L'initiateur de l'Agora direct MidsummerSail a déclaré : « Le vent va encore s'améliorer un peu pour le « Nica », mais ils devront tout de même naviguer au près dès qu'ils entreront dans le fjord. Avec un peu de chance, ils pourront naviguer au vent. Michael Höfgen fait partie de l'équipage. » C'est lui qui est arrivé le premier l'année dernière avec son « Lightworks » « et sait où ça se resserre. »
Si « Nica » ne parvenait pas à battre le record de parcours toutes catégories confondues, l’équipe pourrait toujours tenter de battre le record des multicoques lors de la MidsummerSail. Ce record est détenu par le « Flaneur » – également depuis 2022 – avec un temps de 5 jours, 38 minutes et 16 secondes. Pour le battre, le « Nica », qui mesure un peu plus de 19 mètres de long, devrait arriver dans l’après-midi. » Quoi qu’il en soit, l’ambiance à bord de « Nica » est positive mais tendue. « La zone de calme nous a sérieusement ralentis.
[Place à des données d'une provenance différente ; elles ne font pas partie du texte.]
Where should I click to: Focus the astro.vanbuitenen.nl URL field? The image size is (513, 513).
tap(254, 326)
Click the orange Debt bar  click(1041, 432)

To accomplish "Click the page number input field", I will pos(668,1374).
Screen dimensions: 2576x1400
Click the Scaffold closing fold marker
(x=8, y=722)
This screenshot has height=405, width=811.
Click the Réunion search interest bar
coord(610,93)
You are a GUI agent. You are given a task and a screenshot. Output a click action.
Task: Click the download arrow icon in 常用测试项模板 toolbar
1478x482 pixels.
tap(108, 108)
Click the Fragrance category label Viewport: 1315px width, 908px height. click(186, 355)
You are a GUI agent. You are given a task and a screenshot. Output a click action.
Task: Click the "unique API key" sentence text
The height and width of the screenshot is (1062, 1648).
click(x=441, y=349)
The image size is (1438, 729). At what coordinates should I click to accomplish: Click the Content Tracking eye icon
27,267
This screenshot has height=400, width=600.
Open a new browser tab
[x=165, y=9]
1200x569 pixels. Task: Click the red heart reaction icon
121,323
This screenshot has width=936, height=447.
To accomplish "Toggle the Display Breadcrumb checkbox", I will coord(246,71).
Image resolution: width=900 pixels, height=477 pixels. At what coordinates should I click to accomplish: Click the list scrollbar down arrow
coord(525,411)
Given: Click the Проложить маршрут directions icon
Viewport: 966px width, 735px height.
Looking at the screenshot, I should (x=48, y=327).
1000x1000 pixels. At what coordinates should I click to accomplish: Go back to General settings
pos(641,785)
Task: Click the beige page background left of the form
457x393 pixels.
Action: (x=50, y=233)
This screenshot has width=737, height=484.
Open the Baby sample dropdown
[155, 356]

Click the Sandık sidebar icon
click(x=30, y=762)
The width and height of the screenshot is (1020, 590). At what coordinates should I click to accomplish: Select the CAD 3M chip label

On verra bien… L’ambiance à bord est super, tout comme la nourriture. On en saura plus après cette nuit. »
Trois abandons et une équipe en pause témoignent du caractère plutôt modéré de cette onzième édition de la MidsummerSail, qui l'année dernière aussi, on a vécu des moments mouvementés a vécu. « Il est également intéressant de constater que le groupe commence seulement maintenant à se diviser petit à petit. Deux grands groupes sont restés ensemble pendant très longtemps ; aux alentours de Stockholm, ils pouvaient se voir les uns les autres », raconte Robert Nowatzki.
Selon l'initiateur et organisateur de l'Agora direct MidsummerSail, l'une des particularités de cette régate réside dans la diversité des bateaux participants, combinée à la longueur du parcours. « Avec ses conditions changeantes, cette course révèle ce dont un bateau est réellement capable. C’est comme enchaîner de nombreux essais en mer dans des conditions réelles – c’est tout simplement fascinant à voir », explique Robert Nowatziki.
Au port d'arrivée de Töre, en revanche, les préparatifs pour les passages de la ligne d'arrivée ont déjà commencé. Harald Libuda et Daniel Lewin s'y étaient rendus en avance à bord du « Passatempo », du Spandauer Yacht-Club, et ont déjà hissé tous les pavillons. Ayant déjà participé par le passé en tant que bénévoles à la MidsummerSail, ils apportent à nouveau leur soutien à la course cet été dans le port d'arrivée de Töre, où les participants font route vers la célèbre bouée jaune.